Despite Fed Chair Jerome Powell's earlier hints of three rate cuts in 2024, markets drastically scaled back rate cut expectations in the backdrop of sticky inflation, helping lift the Dollar. A less-than-expected reading of producer prices did not have much effect on the Dollar's climb as markets digested the Fed's hints that a rate cut was not imminent.

The CME FedWatch tool that tracks the expectations of interest rate traders evidenced this change over the course of the week spanning April 8 to 12. The probability of a Fed rate cut in the review scheduled for mid-June dropped to 28 percent on April 12 from 51 percent on April 8. Likewise, rate-cut expectations for the July review dropped to 57 percent on April 12, from 70 percent on April 8. Whereas markets had on April 8 expected an 88-percent chance for a September rate cut, it declined to 77 percent by April 12.

The EUR/USD pair slipped 1.78 percent during the week ended April 12 amidst a sharp contrast in the monetary policy outlook by the Federal Reserve and the European Central Bank.

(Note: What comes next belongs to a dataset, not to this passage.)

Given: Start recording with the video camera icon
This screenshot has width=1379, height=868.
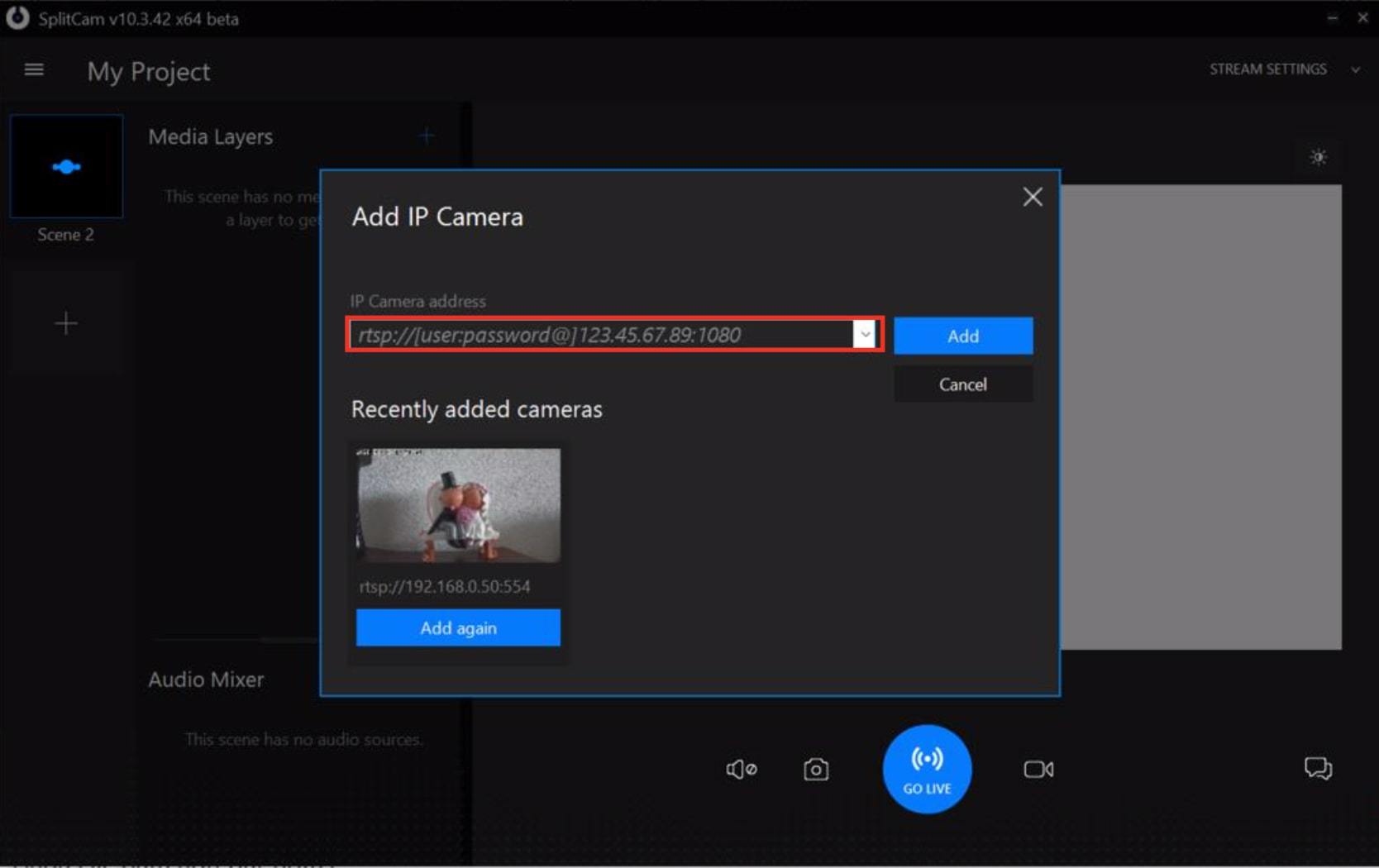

The ECB in its decision announced on Thursday held rates steady while also acknowledging the effect of past interest rate increases that continued to weigh on demand and helped push down inflation. The firm rate cut hints by the ECB contrasted with the caution sounded in the recent Fed minutes, dragging down the euro. The pair slipped to 1.0642 from 1.0835 a week earlier. The weekly trading ranged between 1.0886 and 1.0622.

Amidst the greenback's strength, driven by the Fed's hawkish monetary policy outlook, the sterling plunged 1.47 percent during the week ended April 12. The GBP/USD pair declined to 1.2450 on April 12, from 1.2636 a week earlier. The sterling's weekly trading range was between $1.2711 and $1.2425. Data released on Friday had shown the U.K. economy expanded as expected by 0.1 percent in February, versus 0.3 percent in January.

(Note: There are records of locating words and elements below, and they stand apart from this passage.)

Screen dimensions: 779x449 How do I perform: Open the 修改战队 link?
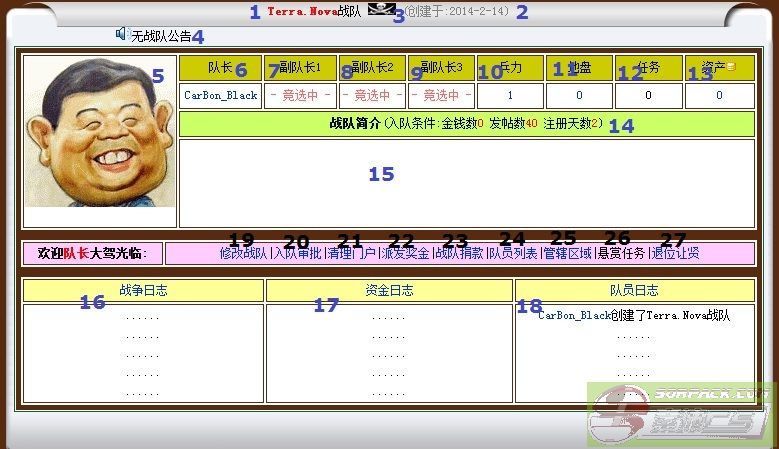243,254
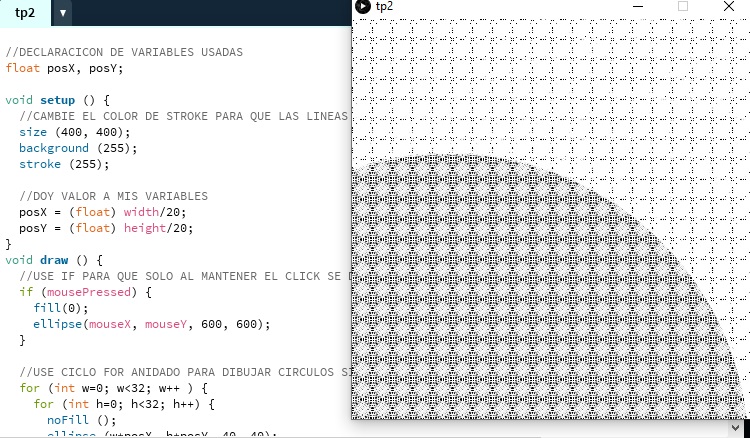
Task: Open the tab options dropdown arrow
Action: [x=62, y=13]
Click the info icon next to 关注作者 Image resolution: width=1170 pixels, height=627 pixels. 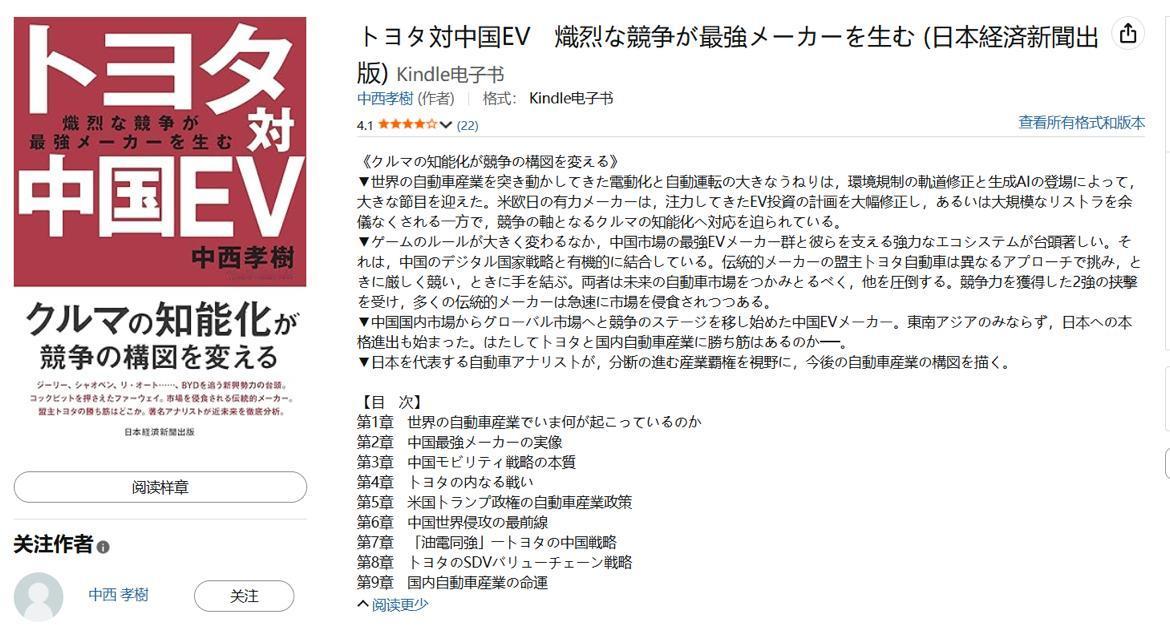click(x=103, y=546)
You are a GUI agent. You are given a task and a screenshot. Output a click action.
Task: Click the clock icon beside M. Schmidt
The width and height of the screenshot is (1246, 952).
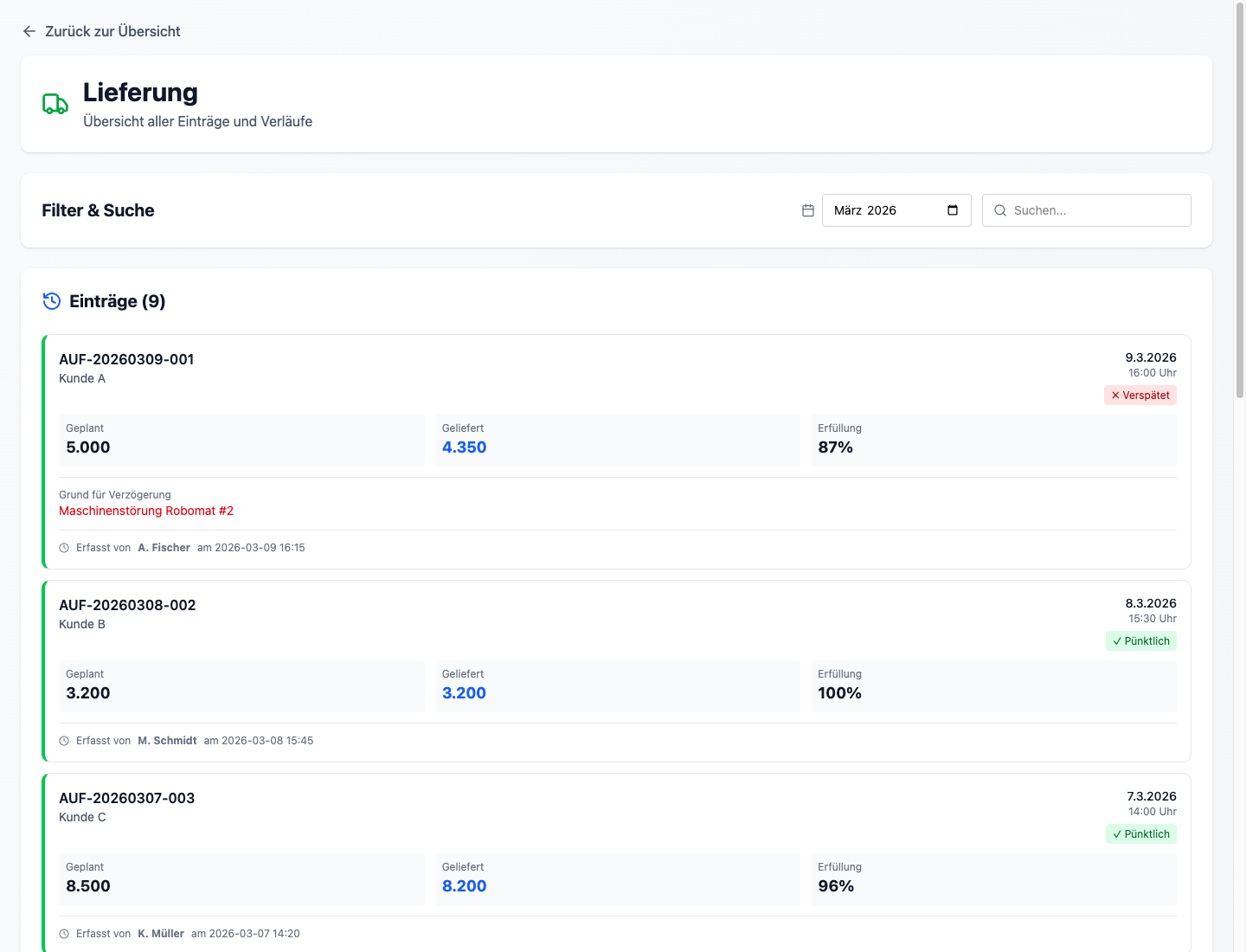pos(64,741)
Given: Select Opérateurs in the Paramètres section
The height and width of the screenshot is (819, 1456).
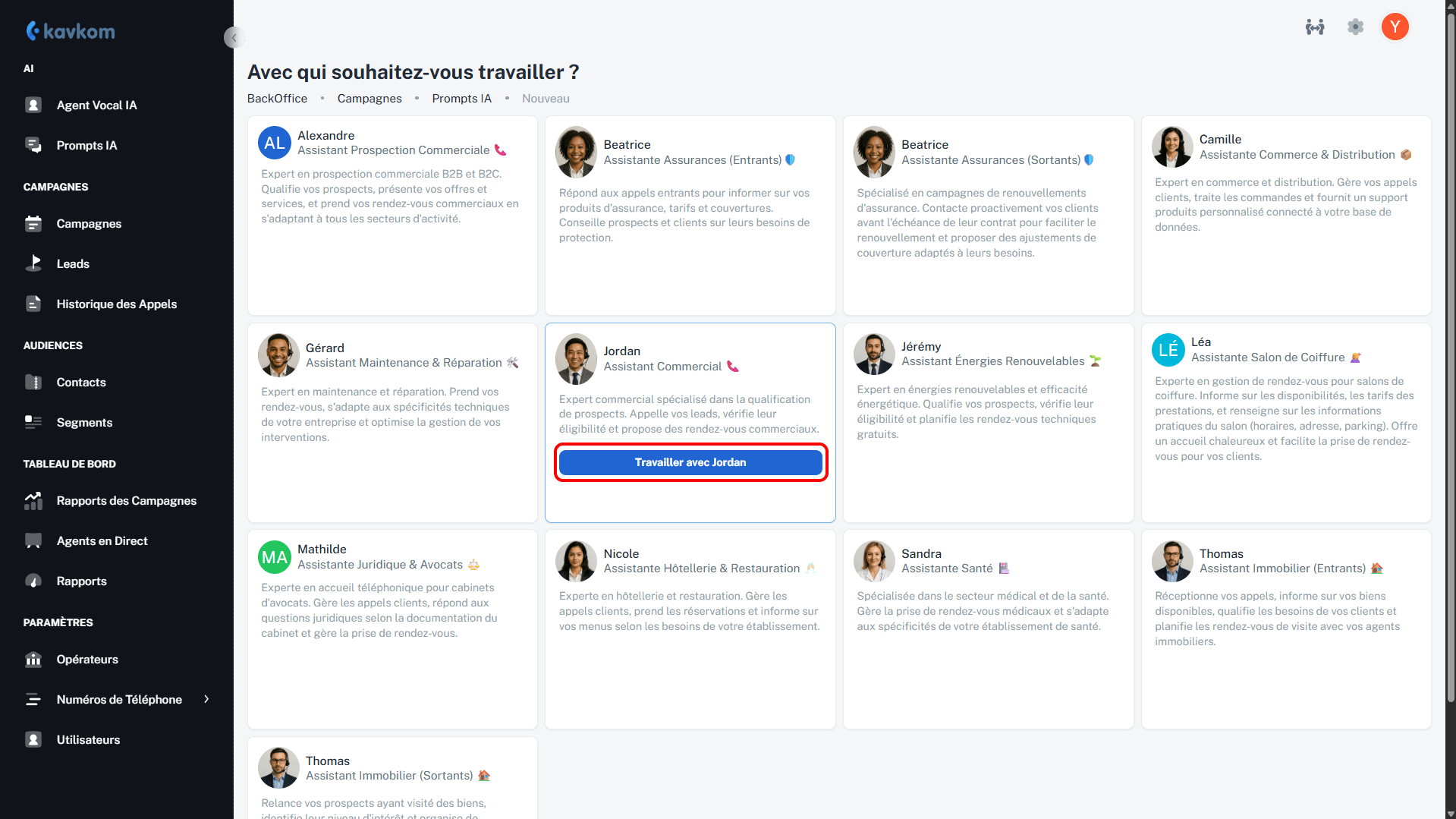Looking at the screenshot, I should pyautogui.click(x=87, y=660).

The Aussie also could not withstand the Dollar's might powered by hawkish monetary policy outlook, slipping 1.75 percent against the greenback during the week spanning April 5 to 12. From the level of 0.6578 recorded on April 5, the AUD/USD pair dropped to 0.6463. The pair touched a high of 0.6646 on Tuesday and a low of 0.6456 on Friday. Data released on Monday had shown a downtick in the consumer confidence indicator and an uptick in the business confidence indicator.

The Japanese Yen slipped to a 34-year low against the U.S. Dollar in the backdrop of hotter-than-expected inflation readings in the U.S. The pair breached the psychological level of 153 during the week ended April 12, to close at 153.28 on Friday versus 151.61 on April 5. The pair climbed from a low of 151.56 on Monday to a high of 153.40 on Friday triggering widespread speculation about a regulatory intervention in the currency markets.

Amidst an easing in the geopolitical tensions in the Middle East and a higher-than-expected retail sales reading from the U.S, the Dollar Index has eased to 105.94. The EUR/USD pair has edged up to 1.0646 whereas the GBP/USD pair has increased to 1.2479. The AUD/USD pair has also gained to touch 0.6475. Amidst the yen's weakness, the USD/JPY pair has increased further to 154.30.